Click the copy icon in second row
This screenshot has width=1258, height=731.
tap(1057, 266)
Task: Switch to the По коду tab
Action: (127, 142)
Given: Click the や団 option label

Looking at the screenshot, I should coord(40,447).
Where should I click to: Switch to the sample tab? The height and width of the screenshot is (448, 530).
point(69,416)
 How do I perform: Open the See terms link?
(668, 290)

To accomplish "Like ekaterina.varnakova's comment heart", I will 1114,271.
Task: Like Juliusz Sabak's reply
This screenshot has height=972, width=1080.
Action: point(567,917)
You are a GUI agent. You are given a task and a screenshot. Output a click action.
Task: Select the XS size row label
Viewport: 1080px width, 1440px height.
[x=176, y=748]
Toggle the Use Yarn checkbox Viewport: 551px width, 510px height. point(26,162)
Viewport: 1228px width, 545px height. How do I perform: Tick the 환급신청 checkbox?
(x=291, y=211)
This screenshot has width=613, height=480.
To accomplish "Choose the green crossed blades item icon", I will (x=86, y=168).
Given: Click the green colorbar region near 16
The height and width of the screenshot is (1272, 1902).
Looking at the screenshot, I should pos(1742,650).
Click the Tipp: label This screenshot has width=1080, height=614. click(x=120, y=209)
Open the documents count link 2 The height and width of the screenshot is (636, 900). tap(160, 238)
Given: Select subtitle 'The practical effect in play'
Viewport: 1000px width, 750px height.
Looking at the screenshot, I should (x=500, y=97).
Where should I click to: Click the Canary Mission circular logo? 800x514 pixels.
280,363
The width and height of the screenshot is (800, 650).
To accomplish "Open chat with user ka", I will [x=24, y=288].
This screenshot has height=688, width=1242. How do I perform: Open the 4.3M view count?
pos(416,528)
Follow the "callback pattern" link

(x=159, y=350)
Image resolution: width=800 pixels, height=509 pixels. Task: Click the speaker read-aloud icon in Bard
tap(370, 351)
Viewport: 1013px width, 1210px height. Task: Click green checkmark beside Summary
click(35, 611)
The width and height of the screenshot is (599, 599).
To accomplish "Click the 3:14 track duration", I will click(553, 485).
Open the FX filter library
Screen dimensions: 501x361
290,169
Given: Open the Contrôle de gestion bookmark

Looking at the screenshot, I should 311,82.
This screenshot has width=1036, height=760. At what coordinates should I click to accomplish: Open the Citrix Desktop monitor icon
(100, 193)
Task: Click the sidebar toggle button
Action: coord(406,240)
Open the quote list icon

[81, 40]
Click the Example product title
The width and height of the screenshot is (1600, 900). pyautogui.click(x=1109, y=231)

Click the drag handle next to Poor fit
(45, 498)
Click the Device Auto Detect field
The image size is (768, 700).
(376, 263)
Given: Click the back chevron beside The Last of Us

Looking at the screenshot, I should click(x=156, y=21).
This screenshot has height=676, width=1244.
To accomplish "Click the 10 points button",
- - -
Every record here must be output exactly, word for word.

Click the copy icon in second row
This screenshot has width=1258, height=731.
tap(1057, 266)
Task: Switch to the По коду tab
Action: (127, 142)
Given: Click the や団 option label

Looking at the screenshot, I should coord(40,447).
Where should I click to: Switch to the sample tab? The height and width of the screenshot is (448, 530).
point(69,416)
 How do I perform: Open the See terms link?
(668, 290)

To accomplish "Like ekaterina.varnakova's comment heart", I will 1114,271.
Task: Like Juliusz Sabak's reply
This screenshot has height=972, width=1080.
Action: point(567,917)
You are a GUI agent. You are given a task and a screenshot. Output a click action.
Task: Select the XS size row label
Viewport: 1080px width, 1440px height.
[x=176, y=748]
Toggle the Use Yarn checkbox Viewport: 551px width, 510px height. point(26,162)
Viewport: 1228px width, 545px height. How do I perform: Tick the 환급신청 checkbox?
(x=291, y=211)
This screenshot has width=613, height=480.
To accomplish "Choose the green crossed blades item icon", I will (x=86, y=168).
Given: Click the green colorbar region near 16
The height and width of the screenshot is (1272, 1902).
Looking at the screenshot, I should pos(1742,650).
Click the Tipp: label This screenshot has width=1080, height=614. click(x=120, y=209)
Open the documents count link 2 The height and width of the screenshot is (636, 900). tap(160, 238)
Given: Select subtitle 'The practical effect in play'
Viewport: 1000px width, 750px height.
Looking at the screenshot, I should (x=500, y=97).
Where should I click to: Click the Canary Mission circular logo? 800x514 pixels.
280,363
The width and height of the screenshot is (800, 650).
To accomplish "Open chat with user ka", I will [x=24, y=288].
This screenshot has height=688, width=1242. How do I perform: Open the 4.3M view count?
pos(416,528)
Follow the "callback pattern" link

(x=159, y=350)
Image resolution: width=800 pixels, height=509 pixels. Task: Click the speaker read-aloud icon in Bard
tap(370, 351)
Viewport: 1013px width, 1210px height. Task: Click green checkmark beside Summary
click(35, 611)
The width and height of the screenshot is (599, 599).
To accomplish "Click the 3:14 track duration", I will click(553, 485).
Open the FX filter library
Screen dimensions: 501x361
290,169
Given: Open the Contrôle de gestion bookmark

Looking at the screenshot, I should 311,82.
This screenshot has width=1036, height=760. At what coordinates should I click to accomplish: Open the Citrix Desktop monitor icon
(100, 193)
Task: Click the sidebar toggle button
Action: coord(406,240)
Open the quote list icon

[81, 40]
Click the Example product title
The width and height of the screenshot is (1600, 900). pyautogui.click(x=1109, y=231)

Click the drag handle next to Poor fit
(45, 498)
Click the Device Auto Detect field
The image size is (768, 700).
(376, 263)
Given: Click the back chevron beside The Last of Us

Looking at the screenshot, I should click(x=156, y=21).
This screenshot has height=676, width=1244.
To accomplish "Click the 10 points button",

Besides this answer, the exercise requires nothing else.